We keep walking, eventually somehow my dad actually saw one in a tree and shot it.
The day went on, neither of us boys had even really got a shot off, my dad pushes on through some of the heaviest brush we had come across ( a lot of dogwood ). My brothers and I didn't even venture into that brush, they took the time to sneak a cigarette while my dad was occupied in the brush. Not long after my dad went in the brush, we hear one, two, three, maybe more shots coming from where my dad and his trusty dog 'Sandy' was. He comes out the other side of the brush with 3 more birds.
Probably my fondest memory of hunting, and I never really even got a shot off that day. I never was great at shooting... but did go on to have at least a dozen more hunting trips out with my dad and at least one of my brothers after that.

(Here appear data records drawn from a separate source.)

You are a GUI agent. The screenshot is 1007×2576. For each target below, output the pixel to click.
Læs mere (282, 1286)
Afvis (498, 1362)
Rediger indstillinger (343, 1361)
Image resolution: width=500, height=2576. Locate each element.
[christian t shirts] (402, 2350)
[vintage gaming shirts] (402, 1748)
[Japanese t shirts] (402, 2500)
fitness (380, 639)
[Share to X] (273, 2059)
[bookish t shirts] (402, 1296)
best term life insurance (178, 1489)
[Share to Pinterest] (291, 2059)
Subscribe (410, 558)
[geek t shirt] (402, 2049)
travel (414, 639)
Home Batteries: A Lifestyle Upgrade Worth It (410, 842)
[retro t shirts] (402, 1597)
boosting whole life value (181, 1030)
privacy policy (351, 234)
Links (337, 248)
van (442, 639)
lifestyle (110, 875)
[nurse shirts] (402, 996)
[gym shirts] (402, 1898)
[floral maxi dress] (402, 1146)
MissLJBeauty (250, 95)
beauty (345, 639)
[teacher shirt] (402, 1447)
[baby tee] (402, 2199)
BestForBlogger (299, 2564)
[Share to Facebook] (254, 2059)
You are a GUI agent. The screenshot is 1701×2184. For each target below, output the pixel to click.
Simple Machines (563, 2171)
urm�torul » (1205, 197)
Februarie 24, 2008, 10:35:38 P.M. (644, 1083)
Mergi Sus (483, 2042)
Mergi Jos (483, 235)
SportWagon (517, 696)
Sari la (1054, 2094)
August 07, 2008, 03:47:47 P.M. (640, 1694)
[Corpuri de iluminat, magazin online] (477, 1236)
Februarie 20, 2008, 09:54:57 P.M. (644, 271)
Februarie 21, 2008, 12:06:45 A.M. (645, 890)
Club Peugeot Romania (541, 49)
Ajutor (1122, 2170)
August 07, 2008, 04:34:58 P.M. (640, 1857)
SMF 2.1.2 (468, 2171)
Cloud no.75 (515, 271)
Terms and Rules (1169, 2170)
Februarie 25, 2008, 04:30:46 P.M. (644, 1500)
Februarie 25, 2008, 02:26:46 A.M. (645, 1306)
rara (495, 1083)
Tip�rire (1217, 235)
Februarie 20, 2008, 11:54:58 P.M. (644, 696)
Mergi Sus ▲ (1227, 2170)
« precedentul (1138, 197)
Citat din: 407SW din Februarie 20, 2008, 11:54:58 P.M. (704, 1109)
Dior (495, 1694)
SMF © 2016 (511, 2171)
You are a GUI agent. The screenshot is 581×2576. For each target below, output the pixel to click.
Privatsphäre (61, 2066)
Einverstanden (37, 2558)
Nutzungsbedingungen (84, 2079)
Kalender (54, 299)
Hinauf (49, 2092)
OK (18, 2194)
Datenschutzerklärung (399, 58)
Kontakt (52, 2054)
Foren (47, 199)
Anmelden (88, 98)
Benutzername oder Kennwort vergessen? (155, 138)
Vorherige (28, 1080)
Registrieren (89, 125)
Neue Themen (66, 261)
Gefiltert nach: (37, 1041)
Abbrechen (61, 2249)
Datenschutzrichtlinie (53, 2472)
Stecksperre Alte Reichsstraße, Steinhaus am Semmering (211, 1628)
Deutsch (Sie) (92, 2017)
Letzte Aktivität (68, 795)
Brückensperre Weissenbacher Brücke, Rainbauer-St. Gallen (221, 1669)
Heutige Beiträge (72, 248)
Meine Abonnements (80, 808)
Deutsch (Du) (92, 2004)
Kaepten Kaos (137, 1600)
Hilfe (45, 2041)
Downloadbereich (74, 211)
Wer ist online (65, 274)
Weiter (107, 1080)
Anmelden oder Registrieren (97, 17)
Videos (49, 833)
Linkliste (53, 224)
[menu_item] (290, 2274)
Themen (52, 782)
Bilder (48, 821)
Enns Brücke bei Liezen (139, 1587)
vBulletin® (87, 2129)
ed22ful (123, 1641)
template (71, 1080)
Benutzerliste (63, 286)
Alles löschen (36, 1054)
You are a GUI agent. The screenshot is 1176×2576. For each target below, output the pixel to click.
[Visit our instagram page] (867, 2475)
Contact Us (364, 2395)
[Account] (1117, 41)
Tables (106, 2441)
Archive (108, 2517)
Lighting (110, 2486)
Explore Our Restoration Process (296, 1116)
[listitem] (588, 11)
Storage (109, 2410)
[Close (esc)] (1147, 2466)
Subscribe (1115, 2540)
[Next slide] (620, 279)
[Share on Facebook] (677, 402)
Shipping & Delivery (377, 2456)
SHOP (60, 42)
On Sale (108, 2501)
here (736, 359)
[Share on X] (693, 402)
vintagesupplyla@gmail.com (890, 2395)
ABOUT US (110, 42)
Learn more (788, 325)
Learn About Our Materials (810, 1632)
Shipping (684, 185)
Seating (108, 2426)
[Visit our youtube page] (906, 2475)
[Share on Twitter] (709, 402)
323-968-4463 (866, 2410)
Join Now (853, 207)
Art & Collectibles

My dad had got his gun, from a neighbor named Wayne Teachout. Story I was told, was that Wayne had awards for shooting 500 or maybe even 1000 in a row without missing . Not sure if that was skeet or trap. All I know, is that old Winchester Model 12 that Wayne had left to my father ( after his death ), was the smoothest pump action gun I've ever known. I think my brother who's 2 years older than me has inherited that old model 12 from my Dad when he passed away...
My dad did eventually find me a 16 gauge Model 12. It's not nearly as nice as Wayne's 12 gauge is... but I did eventually get the Model 12 my dad had always promised me he'd get me, back on that first day I went out hunting partridge with him and my brothers. I haven't even taken it out of the case in about 8 years.